Une telle légèreté dans la gestion de fonds publics, censés réparer des injustices humaines, ne saurait être réduite à de simples négligences. Elle interroge, avec acuité, la chaîne de responsabilité, et inévitablement, l’autorité politique sous laquelle ces décisions ont été prises.
Car tout indique que ces opérations se déroulaient sous la bénédiction de l’ancien ministre Constant Mutamba. Dès lors, la question n’est plus seulement celle de l’exécution, mais bien celle de l’architecture même du système.
Les éléments en possession des enquêteurs suggèrent, en outre, des manipulations particulièrement graves : plusieurs individus, appartenant à une formation politique liée au directeur général, et actuellement en détention, auraient été frauduleusement recensés parmi les bénéficiaires des indemnisations. Une telle instrumentalisation du statut de victime, à des fins de captation financière, constitue une dérive morale d’une gravité exceptionnelle.
Quand la vertu proclamée cède devant l’avidité inassouvie
L’ironie de la situation n’échappera à aucun observateur attentif. Celui qui se plaisait à incarner la rigueur et l’intégrité, multipliant les démonstrations publiques d’intransigeance morale, se retrouve aujourd’hui englué dans des compromissions qui, loin d’être anecdotiques, dessinent les contours d’un système profondément vicié.

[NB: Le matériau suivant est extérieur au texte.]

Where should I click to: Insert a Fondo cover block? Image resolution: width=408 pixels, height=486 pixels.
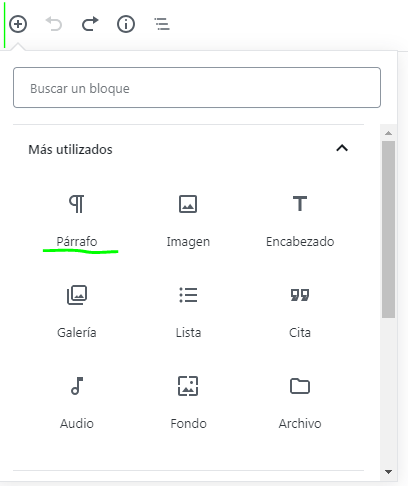pos(188,403)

A cet égard, la formule du comique Coluche « laver plus blanc que blanc » prend une résonance singulièrement cruelle. Car derrière l’obsession de pureté affichée, se profilait peut-être une volonté plus triviale : celle de masquer une avidité que rien ne semblait pouvoir rassasier.
L’affaire, renvoyée au 24 avril pour poursuite de l’instruction, pourrait encore livrer de nouveaux développements. Mais d’ores et déjà, elle pose une question fondamentale : celle de la sincérité des engagements publics dans un environnement politique où la performativité du discours tend à supplanter la réalité des actes.

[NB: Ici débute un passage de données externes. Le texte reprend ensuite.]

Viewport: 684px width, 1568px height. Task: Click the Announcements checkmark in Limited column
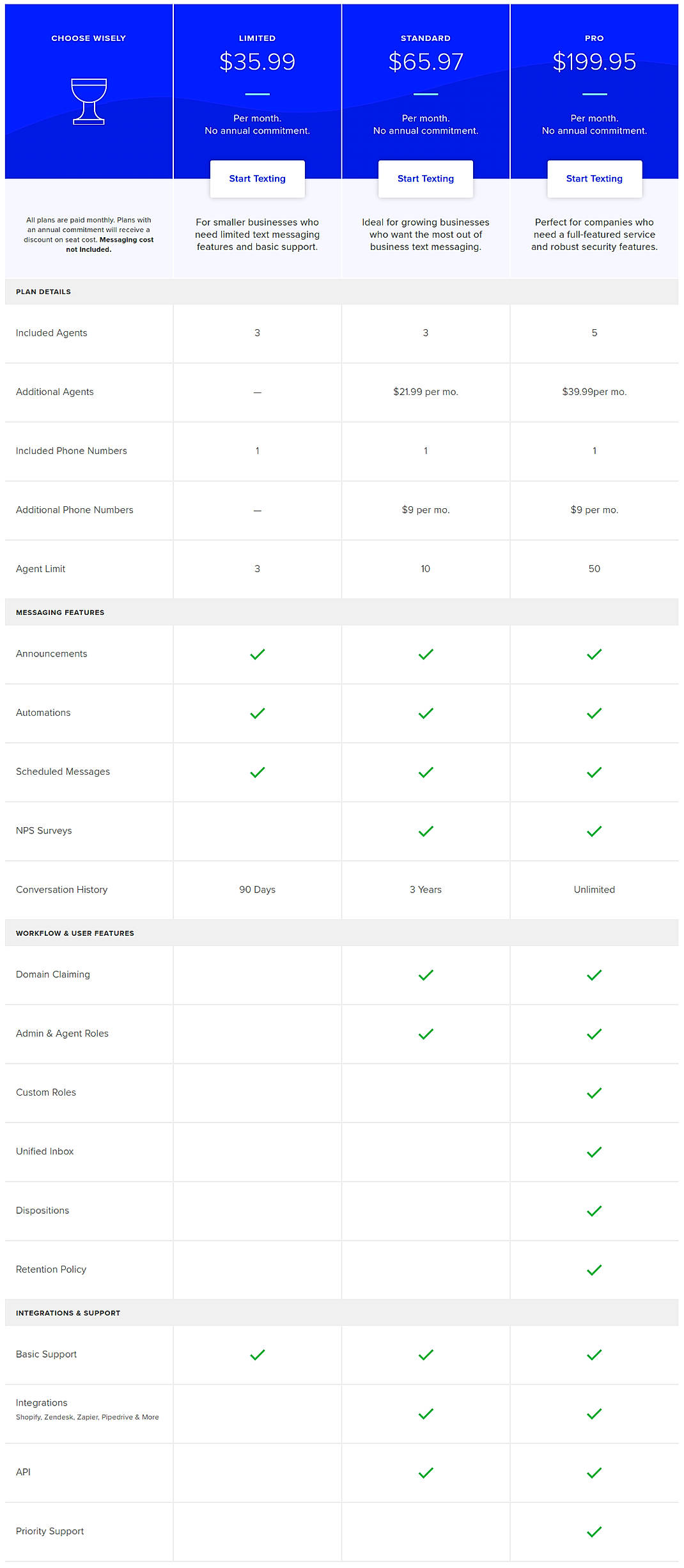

Le cas Mutamba apparaît ainsi comme une parabole contemporaine des dérives du pouvoir : plus l’affichage de vertu est ostentatoire, plus il convient d’en interroger la substance.
En définitive, ce scandale ne saurait être appréhendé comme une simple affaire judiciaire. Il constitue un révélateur, au sens presque chimique du terme, des pathologies qui affectent certaines sphères de gouvernance.
Il rappelle, avec une implacable rigueur, que la morale proclamée n’a de valeur que si elle se trouve corroborée par les faits et que, tôt ou tard, ces derniers finissent toujours par s’imposer, balayant les artifices et exposant, dans leur nudité la plus crue, les compromissions qu’ils dissimulaient.